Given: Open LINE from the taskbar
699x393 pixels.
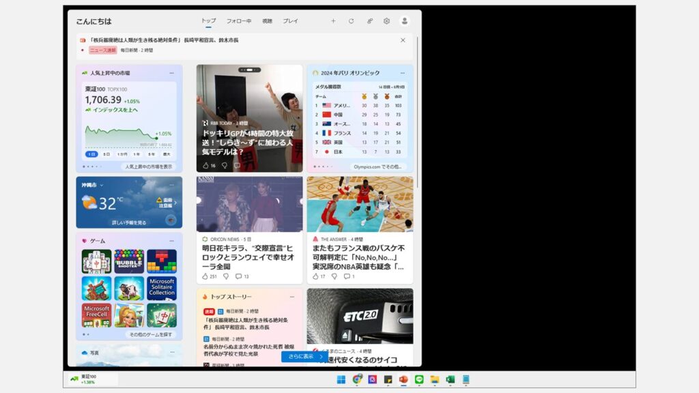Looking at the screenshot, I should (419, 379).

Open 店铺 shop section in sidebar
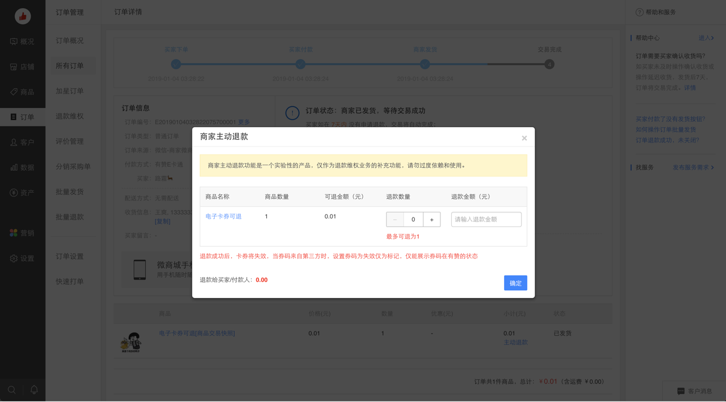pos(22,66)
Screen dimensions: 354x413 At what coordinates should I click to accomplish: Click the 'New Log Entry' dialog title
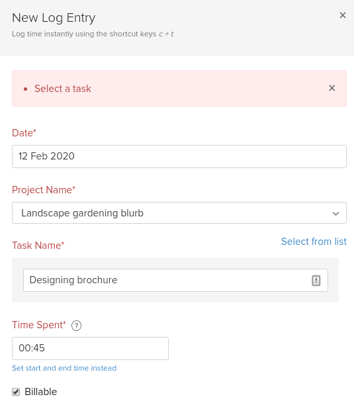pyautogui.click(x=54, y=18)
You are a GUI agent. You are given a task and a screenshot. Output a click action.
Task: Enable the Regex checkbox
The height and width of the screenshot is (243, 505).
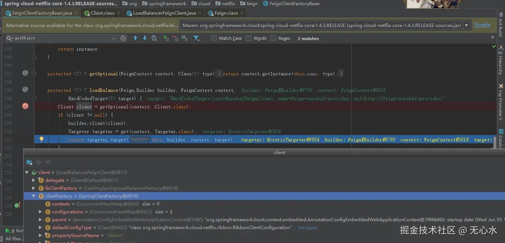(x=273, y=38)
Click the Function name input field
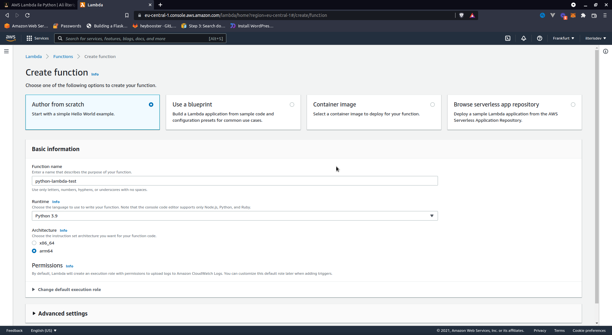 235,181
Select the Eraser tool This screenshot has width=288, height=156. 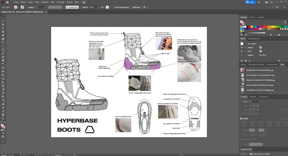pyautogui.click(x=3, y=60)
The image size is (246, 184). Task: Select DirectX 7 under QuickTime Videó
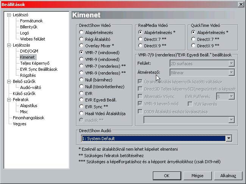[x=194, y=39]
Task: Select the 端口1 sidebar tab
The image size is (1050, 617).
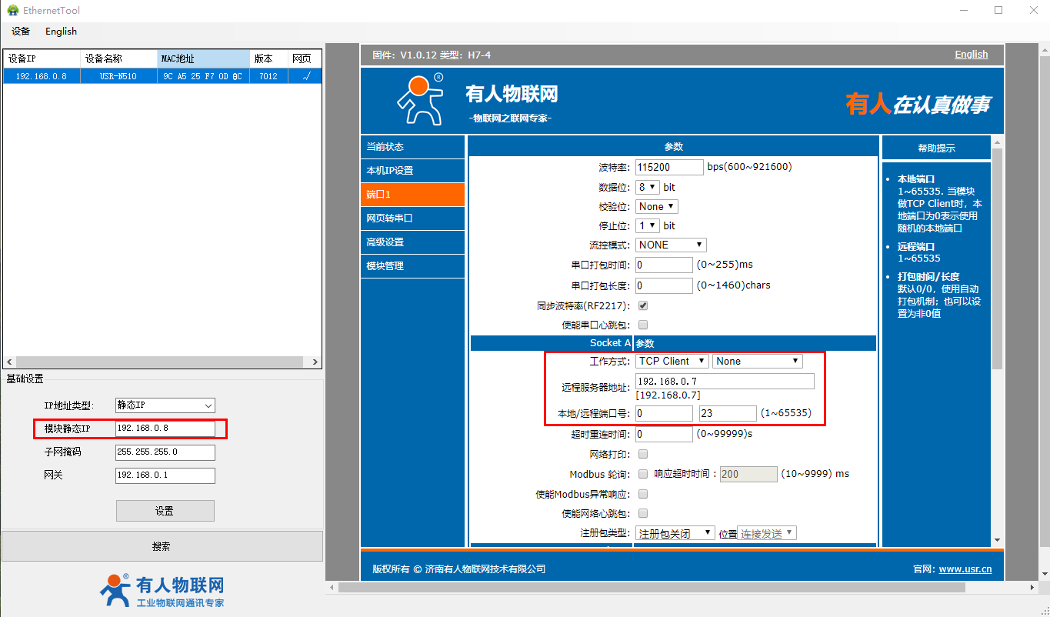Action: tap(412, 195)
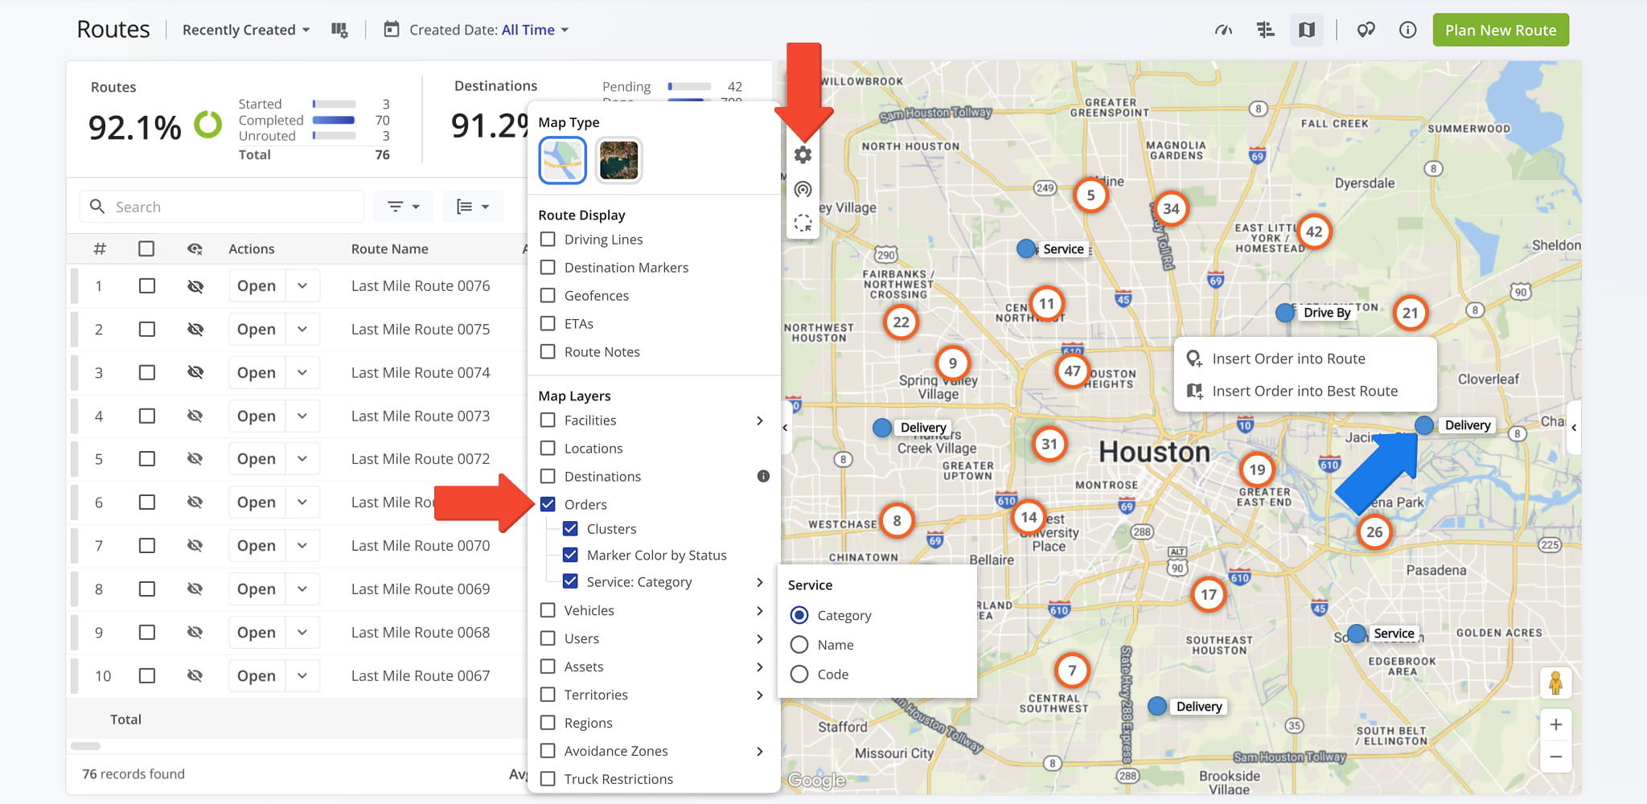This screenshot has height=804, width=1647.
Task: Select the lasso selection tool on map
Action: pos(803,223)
★ ★ ★
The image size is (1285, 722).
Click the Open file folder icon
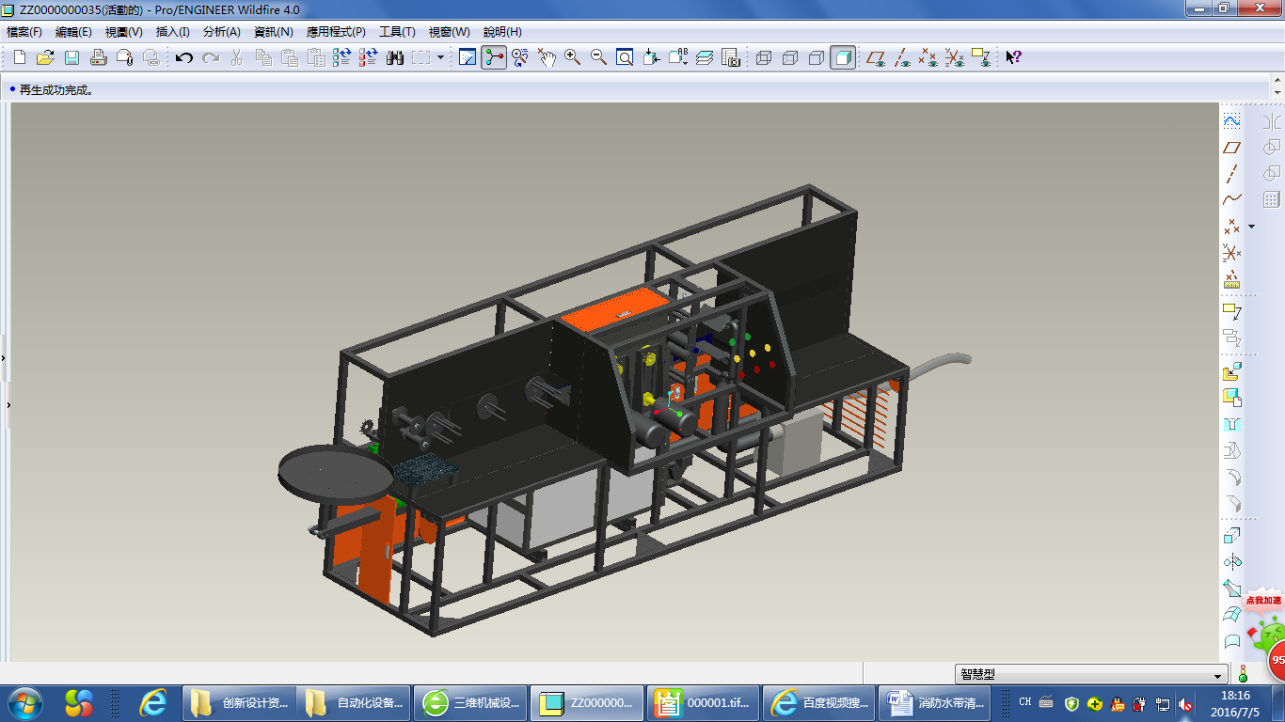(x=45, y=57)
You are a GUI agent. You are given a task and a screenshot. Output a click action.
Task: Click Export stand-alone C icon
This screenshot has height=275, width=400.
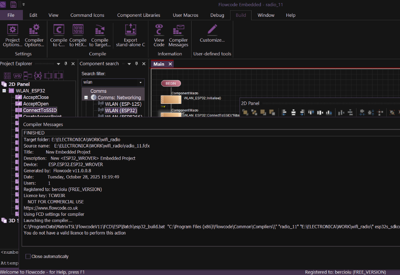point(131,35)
★ ★ ★
→ **WHAT YOU SHOULD DO**: Look above for the line holding "Screen dimensions: 354x413" and output everything from it down to the line holding "Task: Enable the Regex checkbox", both ends included, exactly and without images.

→ **COMPLETED TASK**:
Screen dimensions: 354x413 At what coordinates should I click to accomplish: Click the 'New Log Entry' dialog title
pyautogui.click(x=54, y=18)
You are a GUI agent. You are given a task and a screenshot. Output a click action.
Task: Enable the Regex checkbox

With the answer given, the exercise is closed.